At least once a month the cops in my community stop motorists in pull-overs for whatever whim the police department has that day. It might be a regular license check, or to see if your tags have expired or smell alcohol or pot in the car. You fork over your registration, insurance, and license each time and get fussed at, or fined, for not having all the paperwork. Cops hassle folks all day long; its part of the job we pay them to do. And just dare to go into a government building without identification...they won't let you in.

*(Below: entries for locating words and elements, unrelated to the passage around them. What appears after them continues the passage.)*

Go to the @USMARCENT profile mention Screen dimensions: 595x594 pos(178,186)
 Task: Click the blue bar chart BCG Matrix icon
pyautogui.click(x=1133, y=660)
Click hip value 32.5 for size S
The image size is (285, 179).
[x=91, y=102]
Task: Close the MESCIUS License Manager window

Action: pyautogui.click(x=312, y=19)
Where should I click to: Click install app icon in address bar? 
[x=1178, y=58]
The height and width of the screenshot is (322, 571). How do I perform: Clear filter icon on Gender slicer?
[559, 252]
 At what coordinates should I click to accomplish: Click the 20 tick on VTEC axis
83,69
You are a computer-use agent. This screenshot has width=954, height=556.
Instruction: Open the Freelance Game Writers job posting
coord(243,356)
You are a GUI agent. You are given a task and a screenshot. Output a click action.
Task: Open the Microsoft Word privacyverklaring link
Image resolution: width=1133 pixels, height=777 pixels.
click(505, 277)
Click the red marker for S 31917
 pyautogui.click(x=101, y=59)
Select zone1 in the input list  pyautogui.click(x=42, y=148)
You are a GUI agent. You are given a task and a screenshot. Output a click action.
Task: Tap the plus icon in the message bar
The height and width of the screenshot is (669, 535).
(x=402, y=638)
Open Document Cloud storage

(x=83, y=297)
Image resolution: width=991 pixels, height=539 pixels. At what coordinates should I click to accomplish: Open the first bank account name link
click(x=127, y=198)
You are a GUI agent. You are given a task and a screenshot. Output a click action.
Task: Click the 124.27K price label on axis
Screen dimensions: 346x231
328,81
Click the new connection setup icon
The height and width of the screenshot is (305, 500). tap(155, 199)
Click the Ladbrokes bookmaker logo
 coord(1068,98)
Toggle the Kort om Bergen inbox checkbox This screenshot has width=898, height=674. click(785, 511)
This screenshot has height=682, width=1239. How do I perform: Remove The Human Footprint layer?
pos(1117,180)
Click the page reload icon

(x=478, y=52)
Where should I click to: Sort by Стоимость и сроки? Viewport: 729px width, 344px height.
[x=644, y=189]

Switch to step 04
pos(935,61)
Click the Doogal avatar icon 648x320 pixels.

On the same note, each time I traveled to Europe, Mexico or Jamaica, I was constantly asked for my papers especially in hotels and trains/bus stations. My luggage was always shook down. All they want to know is one's purpose for being in their country and if the process you went through was legal or not. I understood and was glad to comply. It never occurred to me if I was being singled out or harassed for being a foreigner. It was simply a matter of complying with the host country's regulations, even if it meant whipping out those papers 20 times a day.
- jolleyLv 44 years ago
You asked if a police officer in California pull you over for averting a checkpoint. i'm blind to any regulation that promises me with the authority to offer up somebody who in basic terms chooses to stay away from a DUI checkpoint. it could be confusing to inform, now and lower back, whilst somebody is averting the checkpoint as against whilst somebody is in basic terms making a turn onto yet another highway. The case on ingredient in California is Ingersoll v. Rand. if so, the California superb courtroom relatively authorized of checkpoints and reported the organization undertaking the checkpoint had a technique in place allowing autos which prevented the checkpoint to be stopped basically "...if in averting the checkpoint the driving force did something unlawful, or exhibited obvious indicators of impairment." you likely do no longer possibly understand that useful suspicion (and that's what we bypass by, no longer in all probability reason) did no longer exist to offer up you. you have got had something so straightforward as a registration code gentle out or possibly you probably did no longer sign as required by regulation (i understand you suggested you signalled, yet there are regulations correct to the area at which you should accomplish that). Or, it could be silly to no longer admit it, you would be able to have been stopped for no reason different than given which you prevented the checkpoint. you shouldn't have been, yet there we are. perchance you swerved basically sufficient that the officer felt he had reason to offer up you. hard to declare, I wasn't there. however the base line, and the respond on your question, is that so some distance as i understand averting a DUI checkpoint in and of itself isn't a reason to offer up you. we will stick to you for relatively a at the same time as the place I artwork, yet as quickly as we don't see what the regulation calls for to offer up you, you're on your way.
- 1 decade ago
To start with, if you are Operating a Motor vehicle, you do NOT have any RIGHTS to operate it granted by the government. Operation of a Motor Vehicle is a Privilege!! NOT a RIGHT! So if you are stopped you have NO RIGHT to OPERATE that vehicle and the officer is checking if you Legally have a Drivers License for the PRIVILEGE of driving, and he wants to see if the vehicle is registered legally and not stolen. So if stopped? Remember you have no RIGHTS to be in or operate that motor vehicle unless you meet the requirements of that state to have the PRIVILEGE of operating it!
- Anonymous1 decade ago
Agreeing to be pulled over and show documents is one of the conditions of obtaining a driver's license. Driving is voluntary, and therefore can be regulated. There is no constitutional right to drive.
- 1 decade ago
No, if you're pulled over, the police have cause.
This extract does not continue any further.